A collision and conflict avoidance system for autonomous unmanned air vehicles (UAVs) uses accessible on-board sensors to generate an image of the surrounding airspace. The situation thus established is analysed for imminent conflicts (collisions, TCAS violations, airspace violations), and, if a probable conflict or collision is detected, a search for avoidance options is started, wherein the avoidance routes as far as possible comply with statutory air traffic regulations. By virtue of the on-board algorithm the system functions independently of a data link. By taking into account the TCAS zones, the remaining air traffic is not disturbed unnecessarily. The system makes it possible both to cover aspects critical for safety and to use more highly developed algorithms in order to take complicated boundary conditions into account when determining the avoidance course (Heni, Knoll, & Beck, n.d).
Automatic Dependent Surveillance-Broadcast (ADS-B)
This is a new type of technology that is very suitable for our search and rescue UAV. It is essentially advanced GPS-based technology that’s optimised when deployed in formation. The system uses signals from the Global Navigation Satellite System which provide the air traffic controllers and the pilot with much more accurate information that will help keep aircraft safely separated in the sky and on runways.
ADS-B works by having aircraft transponders receive satellite signals and using transponder transmissions to determine the precise locations of aircraft in the sky. The system converts that position into a unique digital code and combines it with other data from the aircraft’s flight monitoring system - such as the type of aircraft, its speed, its flight number, and whether it is turning, climbing, or descending. The code containing all of this data is automatically broadcast from the aircraft’s transponder once a second. Aircraft equipped to receive the data and ADS-B ground stations up to 200 miles away receive these broadcasts. ADS-B ground stations add radar-based targets for non-ADS-B-equipped aircraft to the mix and send all of the information back up to equipped aircraft - this function is called Traffic Information Service-Broadcast (TIS-B). ADS-B ground stations also send out graphical information from the National Weather Service and flight information, such as temporary flight restrictions - this is called Flight Information Service-Broadcast (FIS-B) (Federal Aviation Administration, 2007).
With this new system, the pilot an the air traffic controller will see the same real time displays of air traffic. At night and in poor visual conditions, pilots will also be able to see where they are in relation to the ground using on-board avionics and terrain maps. This will greatly increase the safety of the UAV in the sky.
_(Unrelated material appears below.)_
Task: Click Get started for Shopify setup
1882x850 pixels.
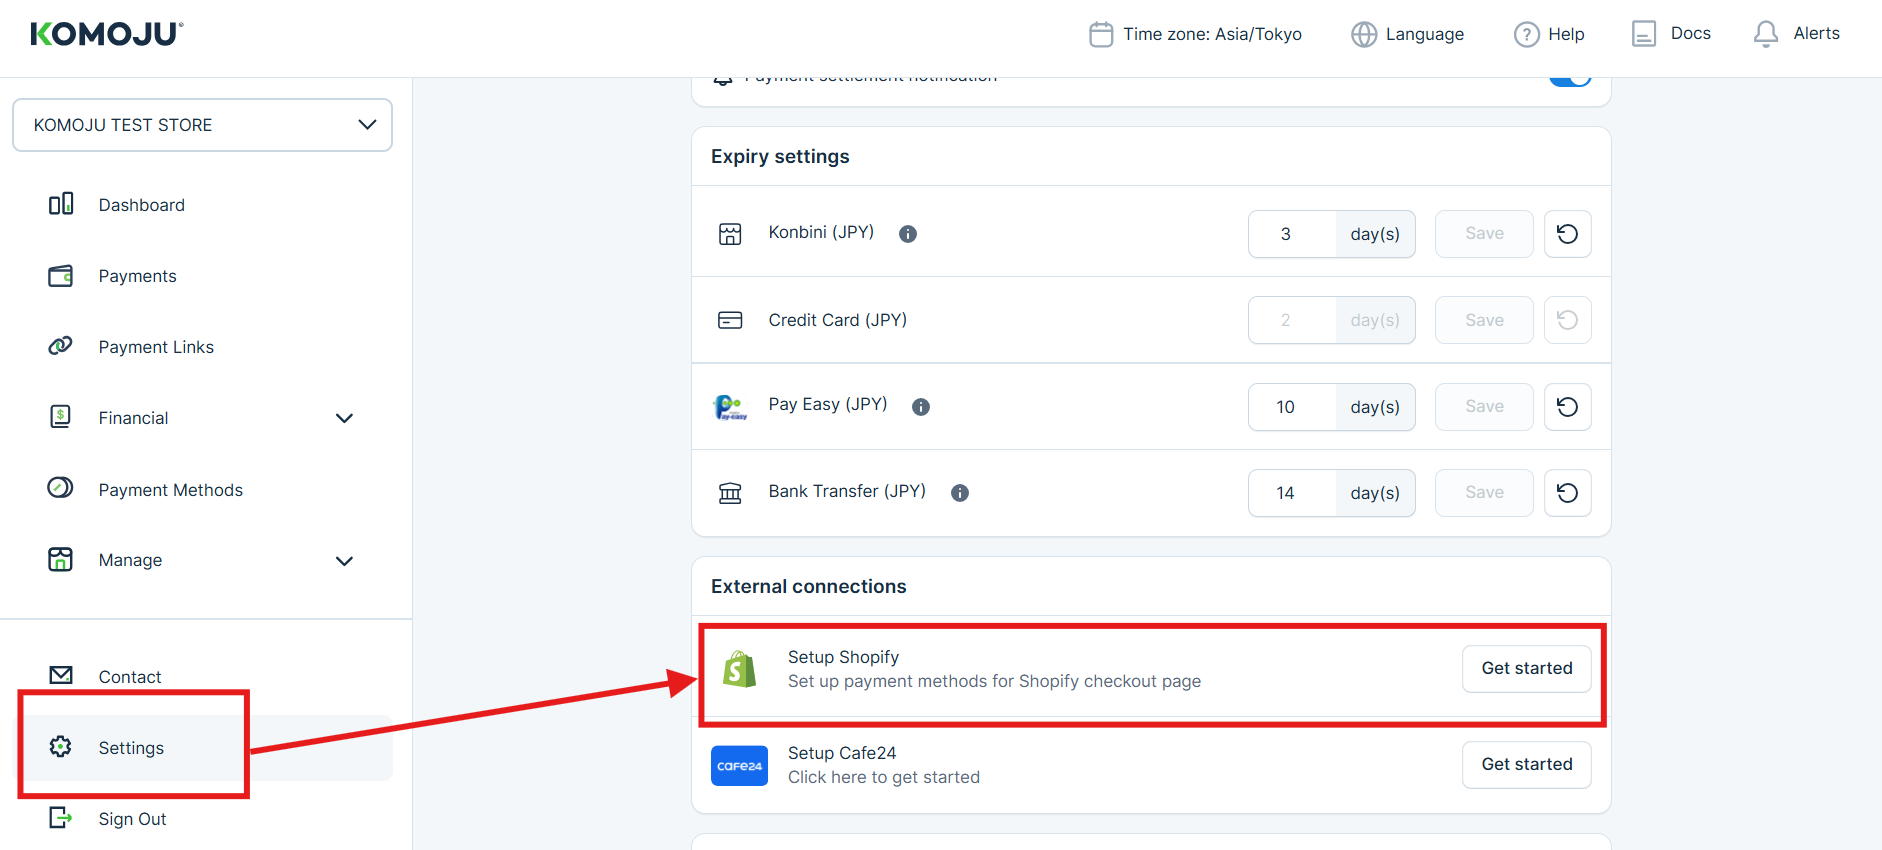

These communication systems need some degree of tailoring in order for us to obtain best performance on the UAV. Some of the design issues include:
- Antenna Placement - the number of potential antenna mounting points is limited. “Shadowing” or blocking of the antenna is routinely a problem, as the single most common mission is flying in circles while monitoring a fixed or slowly moving point below. For many antenna locations, there will be some part of the orbit in which the antenna is shadowed by the aircraft fuselage, resulting in a link dropout. Use of antenna space diversity techniques in the aircraft can greatly improve shadowing performance.
- Self-Jamming - Almost every UAV has receivers for GPS and as well as for command and control for the payloads and the aircraft navigation systems. Care is required to ensure that the downlink transmitter does not de-sensitize these receivers, which typically involves analysis of transmitter emissions and receiver selectivity as well as care in antenna placement.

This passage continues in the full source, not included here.